The following exercises are designed to assist you in the renewal, exploration and development of your private language of love. You and your beloved have complete freedom to be romantic, playful, sexy, flirtatious and affectionate in any way you please.

Love can be a deprivation or an art form. It's all up to you. If you don't decide and do something, you will stay the same. Most of us agree that strictly staying the same soon becomes mundane and displaces the energy of intimacy.

You probably have different styles, needs and expectations. So, you must carefully teach your partner how you want to be loved and what gives you an experience of delight, pleasure or connectedness. You must also be willing to learn your partner's love language.

1. CURRENT CARING: To begin teaching your partner your love language, complete the following sentence in as many ways as you can. Use behaviors, words and symbols your partner is currently using that make you feel cared about and loved. Act as a gentle and considerate guide by being specific, concrete and positive. Try to focus on highly repeatable items…we want your partner to be a greatly-appreciated lover!

I feel cared about/loved when you ___________________________________________

2. ROMANTIC MEMORIES: Now let yourself picture memories of the romantic phase of your relationship when you felt loved as your partner did or said certain things.

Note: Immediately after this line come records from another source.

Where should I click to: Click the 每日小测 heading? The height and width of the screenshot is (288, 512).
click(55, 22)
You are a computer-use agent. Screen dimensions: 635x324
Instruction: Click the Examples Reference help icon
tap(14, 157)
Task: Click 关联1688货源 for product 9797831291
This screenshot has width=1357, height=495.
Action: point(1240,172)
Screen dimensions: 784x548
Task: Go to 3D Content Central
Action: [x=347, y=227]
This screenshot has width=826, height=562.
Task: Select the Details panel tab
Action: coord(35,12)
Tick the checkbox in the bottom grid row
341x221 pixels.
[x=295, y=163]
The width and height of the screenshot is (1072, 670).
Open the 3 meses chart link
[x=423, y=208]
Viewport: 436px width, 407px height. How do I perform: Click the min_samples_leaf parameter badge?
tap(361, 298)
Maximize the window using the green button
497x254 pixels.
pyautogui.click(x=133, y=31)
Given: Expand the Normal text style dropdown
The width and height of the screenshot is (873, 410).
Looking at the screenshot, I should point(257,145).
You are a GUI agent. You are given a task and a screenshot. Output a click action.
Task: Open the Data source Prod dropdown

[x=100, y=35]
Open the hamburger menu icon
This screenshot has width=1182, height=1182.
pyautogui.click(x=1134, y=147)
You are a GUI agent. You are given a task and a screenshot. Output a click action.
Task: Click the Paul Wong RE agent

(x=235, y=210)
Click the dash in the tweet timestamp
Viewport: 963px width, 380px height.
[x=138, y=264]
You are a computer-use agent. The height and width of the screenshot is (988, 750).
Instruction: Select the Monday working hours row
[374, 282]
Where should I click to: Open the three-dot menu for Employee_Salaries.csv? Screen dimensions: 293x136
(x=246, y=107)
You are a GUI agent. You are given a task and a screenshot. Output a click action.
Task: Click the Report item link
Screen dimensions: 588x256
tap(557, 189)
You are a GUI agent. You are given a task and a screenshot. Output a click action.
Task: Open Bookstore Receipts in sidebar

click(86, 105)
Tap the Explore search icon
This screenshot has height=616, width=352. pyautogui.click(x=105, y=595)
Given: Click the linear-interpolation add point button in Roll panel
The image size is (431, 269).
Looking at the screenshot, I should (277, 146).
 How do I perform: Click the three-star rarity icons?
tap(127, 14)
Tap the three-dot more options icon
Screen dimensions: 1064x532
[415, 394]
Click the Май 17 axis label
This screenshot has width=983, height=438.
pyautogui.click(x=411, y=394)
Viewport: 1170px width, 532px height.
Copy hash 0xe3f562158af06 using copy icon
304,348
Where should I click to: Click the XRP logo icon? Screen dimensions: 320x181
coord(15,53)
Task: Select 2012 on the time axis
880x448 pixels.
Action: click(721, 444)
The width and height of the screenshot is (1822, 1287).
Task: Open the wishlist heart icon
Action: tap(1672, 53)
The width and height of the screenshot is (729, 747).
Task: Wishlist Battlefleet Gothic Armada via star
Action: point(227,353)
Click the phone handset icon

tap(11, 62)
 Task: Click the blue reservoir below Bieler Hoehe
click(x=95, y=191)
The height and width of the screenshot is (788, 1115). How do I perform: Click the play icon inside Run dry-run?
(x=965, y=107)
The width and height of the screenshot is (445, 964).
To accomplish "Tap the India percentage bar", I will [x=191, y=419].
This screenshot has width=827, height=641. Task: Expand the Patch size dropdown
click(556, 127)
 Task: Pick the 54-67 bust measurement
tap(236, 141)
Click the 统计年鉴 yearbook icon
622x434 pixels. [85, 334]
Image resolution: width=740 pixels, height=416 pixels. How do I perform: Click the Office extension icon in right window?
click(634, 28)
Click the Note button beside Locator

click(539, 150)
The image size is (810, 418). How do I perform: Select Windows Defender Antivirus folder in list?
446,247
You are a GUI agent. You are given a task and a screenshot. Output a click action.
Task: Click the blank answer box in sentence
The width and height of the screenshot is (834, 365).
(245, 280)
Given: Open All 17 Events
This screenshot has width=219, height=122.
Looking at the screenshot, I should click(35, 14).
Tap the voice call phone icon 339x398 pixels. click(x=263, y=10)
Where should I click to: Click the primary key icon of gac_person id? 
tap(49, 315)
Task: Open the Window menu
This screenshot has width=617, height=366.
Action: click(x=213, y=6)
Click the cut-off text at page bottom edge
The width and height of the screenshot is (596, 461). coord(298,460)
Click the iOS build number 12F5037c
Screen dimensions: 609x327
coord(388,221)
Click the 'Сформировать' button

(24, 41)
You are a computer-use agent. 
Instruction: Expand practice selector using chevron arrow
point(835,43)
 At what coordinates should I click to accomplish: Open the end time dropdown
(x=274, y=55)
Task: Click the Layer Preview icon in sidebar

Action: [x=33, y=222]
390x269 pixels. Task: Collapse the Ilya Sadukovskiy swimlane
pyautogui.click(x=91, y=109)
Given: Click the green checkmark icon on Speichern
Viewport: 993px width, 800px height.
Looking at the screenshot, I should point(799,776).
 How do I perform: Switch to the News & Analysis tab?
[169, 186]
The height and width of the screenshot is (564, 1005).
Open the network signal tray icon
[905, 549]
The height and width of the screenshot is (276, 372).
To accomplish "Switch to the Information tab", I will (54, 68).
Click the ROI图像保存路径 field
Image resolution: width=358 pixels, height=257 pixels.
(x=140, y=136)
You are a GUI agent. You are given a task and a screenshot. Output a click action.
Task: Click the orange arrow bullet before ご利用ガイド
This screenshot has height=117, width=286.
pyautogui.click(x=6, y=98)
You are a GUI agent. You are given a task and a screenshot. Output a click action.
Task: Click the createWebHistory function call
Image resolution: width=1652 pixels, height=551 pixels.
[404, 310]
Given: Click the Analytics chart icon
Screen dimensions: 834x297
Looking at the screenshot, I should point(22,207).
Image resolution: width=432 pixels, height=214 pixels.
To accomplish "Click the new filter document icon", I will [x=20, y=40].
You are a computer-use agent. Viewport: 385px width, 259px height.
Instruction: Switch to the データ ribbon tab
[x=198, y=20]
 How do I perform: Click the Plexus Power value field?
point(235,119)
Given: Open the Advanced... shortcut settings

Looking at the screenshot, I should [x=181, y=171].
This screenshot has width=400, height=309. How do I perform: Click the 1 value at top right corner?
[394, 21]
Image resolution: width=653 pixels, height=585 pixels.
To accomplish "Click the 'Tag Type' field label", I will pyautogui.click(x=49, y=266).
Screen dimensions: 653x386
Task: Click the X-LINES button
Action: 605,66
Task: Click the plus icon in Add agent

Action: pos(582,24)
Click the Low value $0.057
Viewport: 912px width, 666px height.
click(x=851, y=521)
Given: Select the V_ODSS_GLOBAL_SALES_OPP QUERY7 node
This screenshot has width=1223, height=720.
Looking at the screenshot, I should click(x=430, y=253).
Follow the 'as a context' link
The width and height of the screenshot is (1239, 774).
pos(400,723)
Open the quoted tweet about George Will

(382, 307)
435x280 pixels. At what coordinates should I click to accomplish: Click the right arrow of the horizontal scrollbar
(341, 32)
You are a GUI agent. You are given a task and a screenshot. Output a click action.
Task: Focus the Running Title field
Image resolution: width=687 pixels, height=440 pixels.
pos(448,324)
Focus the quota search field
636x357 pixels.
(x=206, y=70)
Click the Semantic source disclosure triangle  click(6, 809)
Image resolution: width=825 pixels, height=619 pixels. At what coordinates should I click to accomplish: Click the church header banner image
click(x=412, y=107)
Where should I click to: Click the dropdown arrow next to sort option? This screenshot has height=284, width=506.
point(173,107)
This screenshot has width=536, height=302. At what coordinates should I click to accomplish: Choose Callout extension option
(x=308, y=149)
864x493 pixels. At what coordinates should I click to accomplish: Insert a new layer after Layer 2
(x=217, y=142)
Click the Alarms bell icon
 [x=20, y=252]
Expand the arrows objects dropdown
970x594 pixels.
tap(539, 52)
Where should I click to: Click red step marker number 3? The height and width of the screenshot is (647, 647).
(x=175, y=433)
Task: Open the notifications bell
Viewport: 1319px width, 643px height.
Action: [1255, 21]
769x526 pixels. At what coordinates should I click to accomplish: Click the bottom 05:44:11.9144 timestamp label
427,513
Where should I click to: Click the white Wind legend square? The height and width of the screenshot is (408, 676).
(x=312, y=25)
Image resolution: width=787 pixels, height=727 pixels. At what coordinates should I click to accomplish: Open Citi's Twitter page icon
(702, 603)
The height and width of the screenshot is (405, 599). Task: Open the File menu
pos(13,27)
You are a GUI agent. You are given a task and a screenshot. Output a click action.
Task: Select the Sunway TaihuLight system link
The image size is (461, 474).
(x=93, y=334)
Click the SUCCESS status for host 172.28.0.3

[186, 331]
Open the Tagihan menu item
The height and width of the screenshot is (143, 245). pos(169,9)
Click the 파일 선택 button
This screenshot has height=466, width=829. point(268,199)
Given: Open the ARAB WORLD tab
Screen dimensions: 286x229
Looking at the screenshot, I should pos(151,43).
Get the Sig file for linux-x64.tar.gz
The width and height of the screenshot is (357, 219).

Take care to include the little things that made a difference to you and made you feel special. Complete the sentence below in as many ways as you can recall. For clear communication, use descriptive, quantifiable phrases. This helps you express your gratitude for love. Appreciation and admiration always encourage more of those successful behaviors.

I felt cared about/loved when you ____________________________________________

3. HOPES AND DREAMS: There are, perhaps, some caring and loving behaviors you have always wanted but never requested. They may come from needs, values, stories, hopes, fantasy, experience, or your image of an ideal partner. Describe below in positive, specific language what you think would feel affectionate, fun, sexy, daring, magical or irresistible to you. See if you can use playful and practical quantifiable phrases!

I would also feel cared about/loved if you would ______________________________

4. SHOWING I CARE: There are some things that you do for your partner that are actions or expressions of your care and love. Your partner may not understand the importance of your action and may even mis-interpret it! For your partner's information (and, hopefully, for feedback), share them below. We want you to succeed with all you do and get the maximum positive response.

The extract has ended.